It wasn’t until the next morning, in Kiel, that she called her boyfriend who was pleasantly surprised to hear that she was up so early because it was only nine o’clock. When she told him where she was, however, he became upset and said she could have asked him. When are you coming home, he wanted to know, but she couldn’t say, only that she wouldn’t be able to make the trip to Spain, which incidentally she couldn’t afford anyway. She told him about her tax bill and the Constitution tapestry, how she was desperate for inspiration, how she had to observe Norway from afar. He heaved a sigh, but fortunately he respected financial arguments.
There was no snow on the Continent. On the Continent it was spring. On the Continent the sky was high and light blue and the roads stretched wide towards the south. There was little traffic. She took the directions to Hamburg and just a few hours later she approached the city and followed the signs to the railway station. Her car was on the train before six p.m. and Alma explored the streets of Hamburg in order to eat Bratwurst and drink beer. She found a greasy spoon near the station where other travellers were eating smoking hot sausages with mustard and drinking beer and cider from fat tankards; she felt at home and present and very free.
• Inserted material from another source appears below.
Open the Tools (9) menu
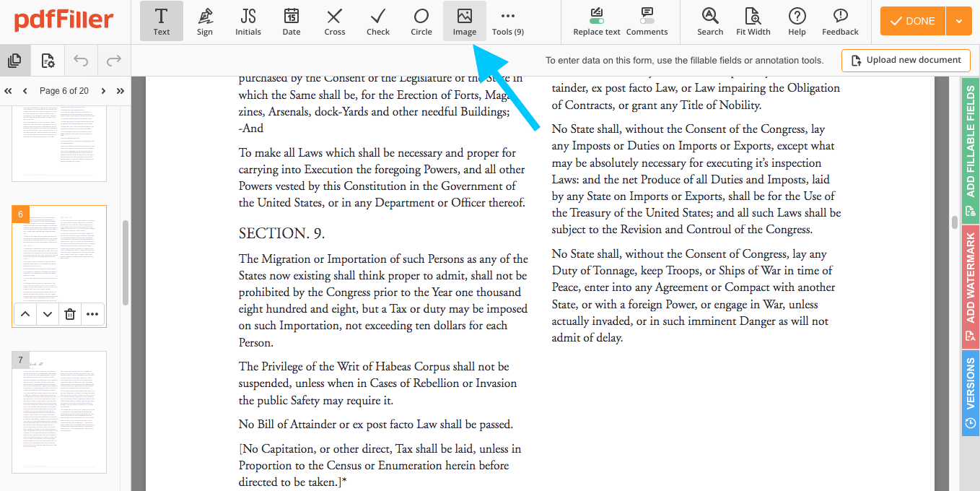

She took out her sketchpad and drew the travellers, took out her mobile and wrote an affectionate text message to her boyfriend saying that she missed him. It wasn’t true, but it was easy to be charitable when she was feeling good, when there was anticipation in the air, when she was on an adventure. She called her daughter and said that she loved her and her daughter told her she had found a flat and would be moving out soon; the future looked bright. About ten o’clock she returned to the train, found her compartment and settled in, then went to the restaurant car and drank wine, while Germany rushed past in the night. She awoke in Munich the next morning, drove across the Alps in a sunny and inspiring dawn light and reached the Italian border. And then, only hours later, she saw the sea, magnificent and turquoise. She drank coffee at a roadside café with a view of the sea and wrote a text home that she could see the sea and that the mimosas were in bloom. She remembered that she hadn’t cancelled her newspaper so she did that, and texted the Pole asking if she would please take in her post while she was away. She received a text back saying ‘OK’, but no smiley.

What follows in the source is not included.